Jul 21 2010
Dear Ms. McCahan,
Teen romances have recently opened up to exploration of sexual identities, acts, and what it means to really be in love. Novels such as Kiss It explore the often real fact that teens do want to have sex. I Now Pronounce You Someone Else, however, explores what it’s like to be someone who just doesn’t want it before marriage. Intertwined with this idea of marriage is the struggle of a girl trying to find out who she is.
If there was one place Bronwen could imagine having sex for the first time, the couch in her parents basement is definitely not it. Chad, her prom date for the night, just didn’t seem to get it. She dumped him at the risk of her parents disapproval, and kept her virginity. Not like that mattered to them. They were too busy thinking of how Chad made a great boyfriend for her. It was always like this. How could she not be switched at birth?
Ever since she was little, Bronwen had a theory she was switched at birth, and was really Phoebe Lilywhite. She knows she wasn’t, but how else could one explain being the only one in the family to hate ketchup? Or how her mother always seems to find fault with her, while praising her brother – whom she has nicknamed Jesus? For the longest time, Bronwen has secretly been Phoebe. It’s just who she is.
Meeting Jared Sondervan changes that, though. He isn’t thrilled, but he is willing to wait for marriage. He’ s a college boy, impossibly cute, and just right for her. They are truly in love. Everything’s great. But with commitment comes questions? Who is Bronwen? Phoebe? Or someone else entirely?
Bronwen is a character that manages to have me relating to her at every turn.
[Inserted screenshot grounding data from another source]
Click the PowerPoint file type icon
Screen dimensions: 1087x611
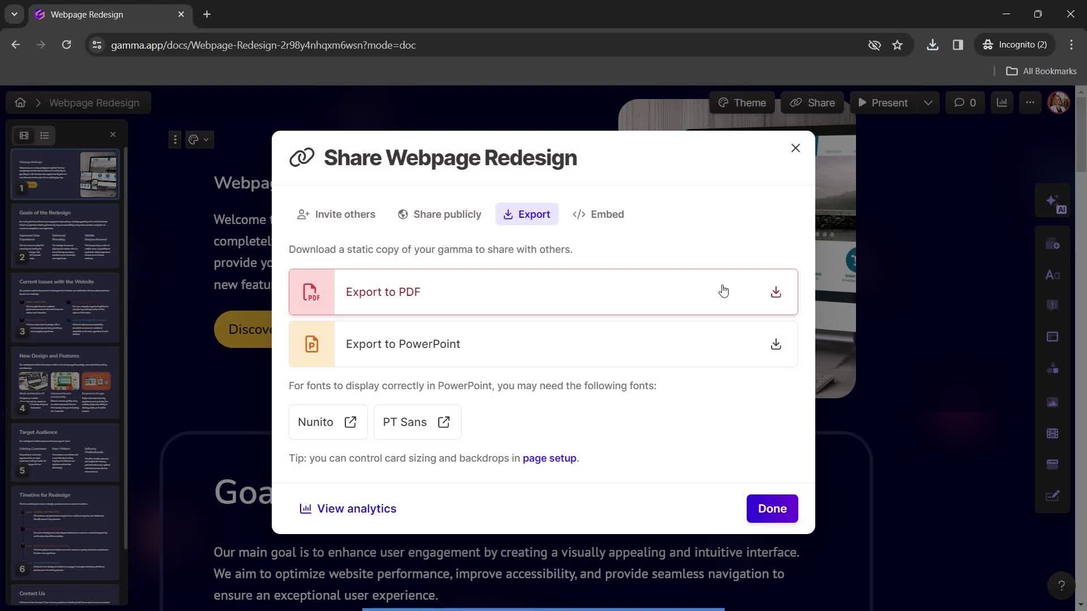coord(311,344)
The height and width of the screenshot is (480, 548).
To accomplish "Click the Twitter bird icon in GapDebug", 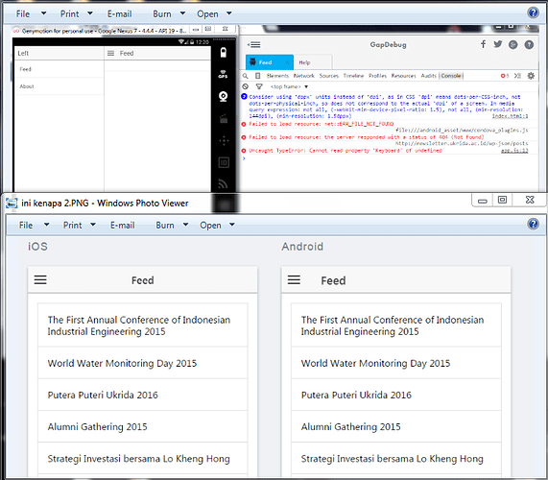I will click(x=498, y=44).

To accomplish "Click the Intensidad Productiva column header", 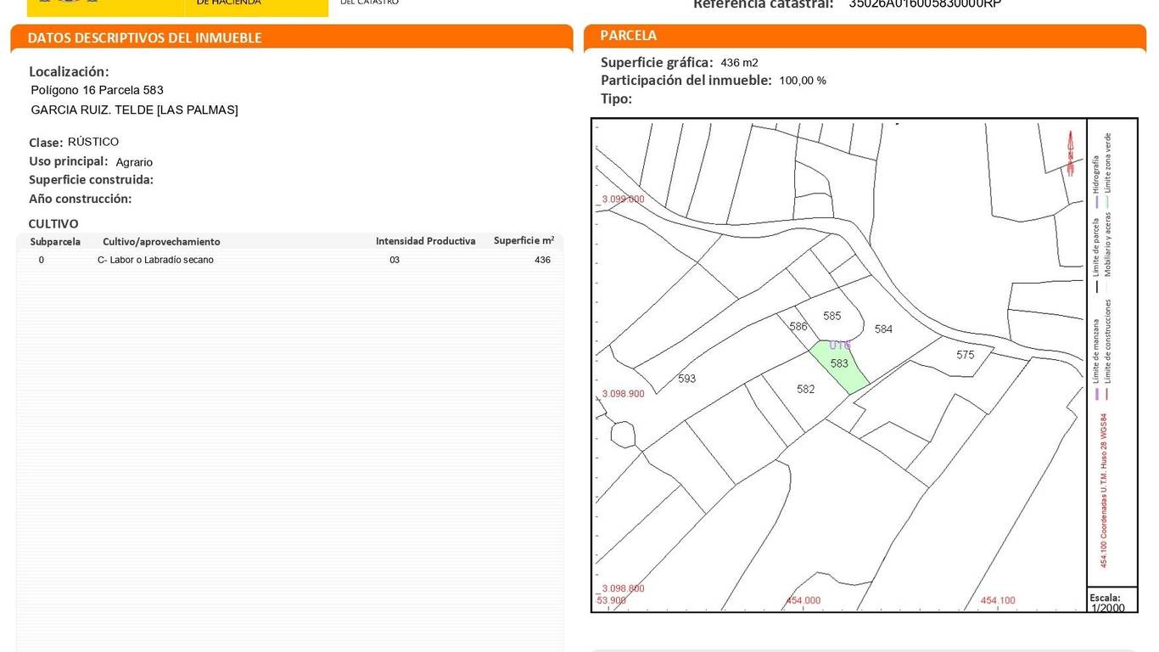I will click(425, 241).
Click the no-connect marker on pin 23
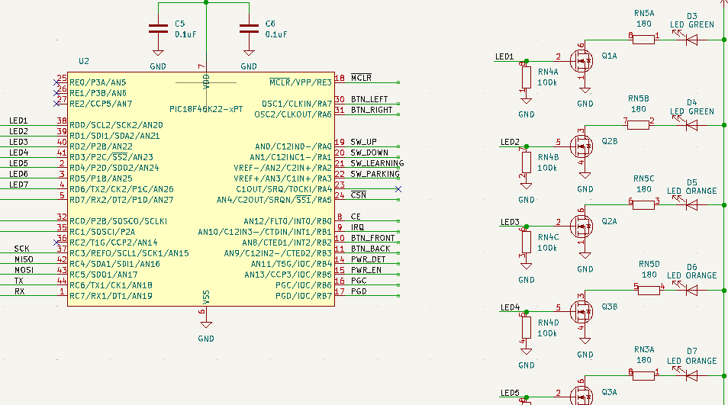Viewport: 728px width, 405px height. tap(398, 188)
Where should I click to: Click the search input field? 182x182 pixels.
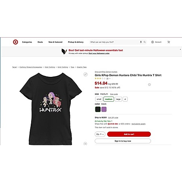(114, 42)
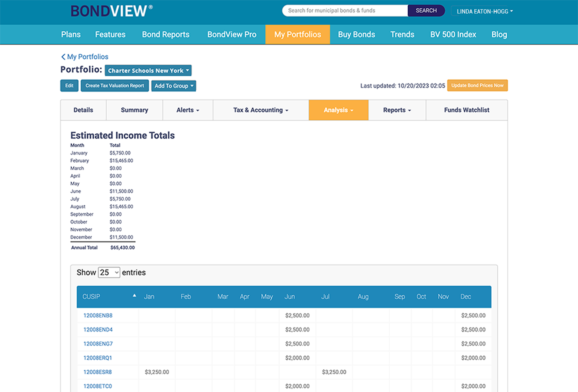578x392 pixels.
Task: Switch to the Summary tab
Action: pos(134,110)
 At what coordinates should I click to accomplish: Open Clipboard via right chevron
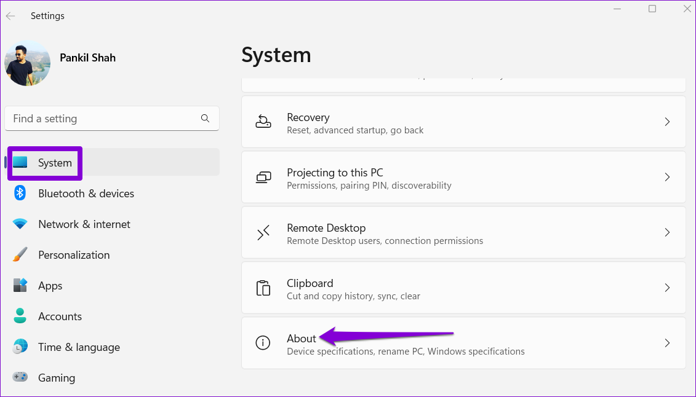pyautogui.click(x=667, y=288)
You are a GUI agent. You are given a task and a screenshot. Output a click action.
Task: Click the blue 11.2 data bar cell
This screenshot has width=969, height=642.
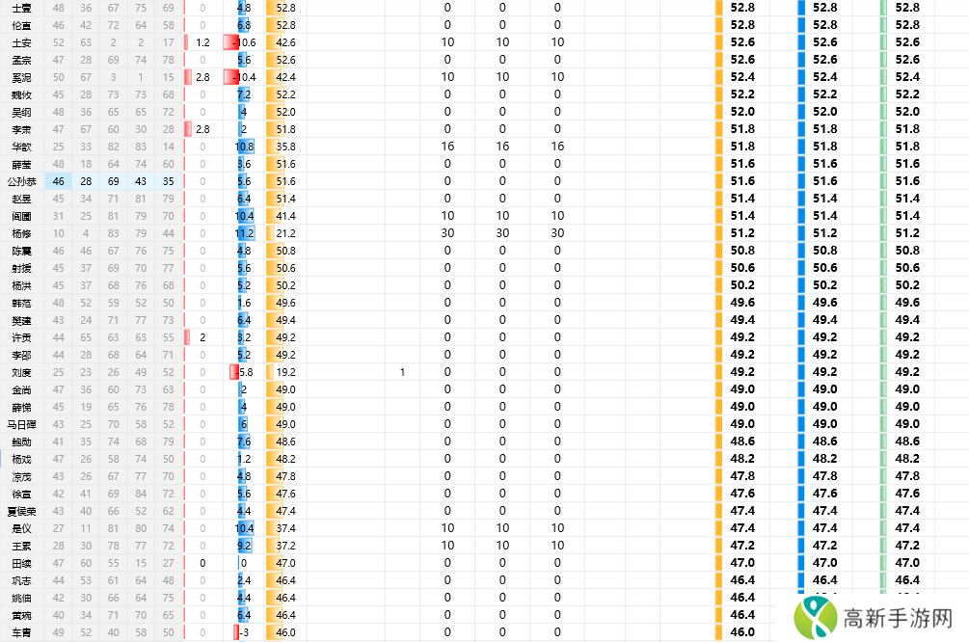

Most teenagers feel that sense of distance from their family, especially when they are discovering how to define themselves. She’s funny but not annoying, and she works really well as a protagonist. Her narration is never preachy – which I was originally worried about, because a lot of novels with characters that have the abstinence mentality are. Jared was a nice fit for her, though he was kind of vanilla for my tastes.
Their relationship is really cute, and while I enjoyed seeing it unfold, the marketing was not what I expected. The reader is vary aware that Jared will propose to Bronwen, but the first half of the book is not about that. The entire book, while focused on the relationship, is not about the proposal and eventual marriage. I know the author isn’t responsible for marketing, but I really did not like being led to expect that from the book. They have a nice dynamic, and their status as an engaged couple and the troubles and eventual heartbreaks that come from it were realistic, and I was glad the teen marriage trope wasn’t glossed over as something light and not a big deal.
Secondary characters were hit and miss for me, though, and in this book I felt like that made an impact. Bronwen’s mother is a big character in terms of her attitude towards Bronwen and how that shaped Bronwen’s inability to find herself and feel like she is a part of her family – and while we constantly see the side of her mother that is self-centered and against Bronwen’s well being, we never see a decent fleshing out of her love for her daughter, which is supposed to exist. I would have liked to see at least one main scene where her mother was being really kind and supportive. Her relationship with her step-father, Whitt, was much better in my opinion, and the tying up of that relationship is a really good lesson for teens that deal with a step-parent. Lauren, Bronwen’s best friend, is also done really well.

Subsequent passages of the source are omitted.